§ **Try it**: The records that appear below are to be restated word for word.

+++ Records supplied

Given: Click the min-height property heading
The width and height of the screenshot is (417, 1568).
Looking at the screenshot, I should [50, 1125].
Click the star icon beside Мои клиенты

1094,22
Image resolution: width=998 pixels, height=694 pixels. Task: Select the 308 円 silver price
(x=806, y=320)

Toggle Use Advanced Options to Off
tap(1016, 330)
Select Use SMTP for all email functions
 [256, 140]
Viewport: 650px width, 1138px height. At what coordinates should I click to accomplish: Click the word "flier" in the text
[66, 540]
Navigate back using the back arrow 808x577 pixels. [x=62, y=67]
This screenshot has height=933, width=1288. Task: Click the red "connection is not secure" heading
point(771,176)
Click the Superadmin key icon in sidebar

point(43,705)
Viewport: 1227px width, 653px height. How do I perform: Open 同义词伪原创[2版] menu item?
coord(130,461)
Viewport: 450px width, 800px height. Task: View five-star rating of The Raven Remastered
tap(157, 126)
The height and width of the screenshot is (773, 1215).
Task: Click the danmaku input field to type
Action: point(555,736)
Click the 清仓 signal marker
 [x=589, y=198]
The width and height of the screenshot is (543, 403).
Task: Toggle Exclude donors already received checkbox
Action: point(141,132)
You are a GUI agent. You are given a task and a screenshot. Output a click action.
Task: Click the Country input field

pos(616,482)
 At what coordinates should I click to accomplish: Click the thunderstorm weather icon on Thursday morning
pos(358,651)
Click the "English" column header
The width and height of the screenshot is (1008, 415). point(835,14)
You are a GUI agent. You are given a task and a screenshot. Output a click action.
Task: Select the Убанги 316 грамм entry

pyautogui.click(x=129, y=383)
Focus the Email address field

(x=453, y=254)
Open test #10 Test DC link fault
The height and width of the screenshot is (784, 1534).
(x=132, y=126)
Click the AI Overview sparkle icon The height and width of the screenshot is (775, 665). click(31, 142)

++++++

§ **Solution below**:
Given: Click the min-height property heading
The width and height of the screenshot is (417, 1568).
Looking at the screenshot, I should [50, 1125].
Click the star icon beside Мои клиенты

1094,22
Image resolution: width=998 pixels, height=694 pixels. Task: Select the 308 円 silver price
(x=806, y=320)

Toggle Use Advanced Options to Off
tap(1016, 330)
Select Use SMTP for all email functions
 [256, 140]
Viewport: 650px width, 1138px height. At what coordinates should I click to accomplish: Click the word "flier" in the text
[66, 540]
Navigate back using the back arrow 808x577 pixels. [x=62, y=67]
This screenshot has height=933, width=1288. Task: Click the red "connection is not secure" heading
point(771,176)
Click the Superadmin key icon in sidebar

point(43,705)
Viewport: 1227px width, 653px height. How do I perform: Open 同义词伪原创[2版] menu item?
coord(130,461)
Viewport: 450px width, 800px height. Task: View five-star rating of The Raven Remastered
tap(157, 126)
The height and width of the screenshot is (773, 1215).
Task: Click the danmaku input field to type
Action: point(555,736)
Click the 清仓 signal marker
 [x=589, y=198]
The width and height of the screenshot is (543, 403).
Task: Toggle Exclude donors already received checkbox
Action: point(141,132)
You are a GUI agent. You are given a task and a screenshot. Output a click action.
Task: Click the Country input field

pos(616,482)
 At what coordinates should I click to accomplish: Click the thunderstorm weather icon on Thursday morning
pos(358,651)
Click the "English" column header
The width and height of the screenshot is (1008, 415). point(835,14)
You are a GUI agent. You are given a task and a screenshot. Output a click action.
Task: Select the Убанги 316 грамм entry

pyautogui.click(x=129, y=383)
Focus the Email address field

(x=453, y=254)
Open test #10 Test DC link fault
The height and width of the screenshot is (784, 1534).
(x=132, y=126)
Click the AI Overview sparkle icon The height and width of the screenshot is (775, 665). click(31, 142)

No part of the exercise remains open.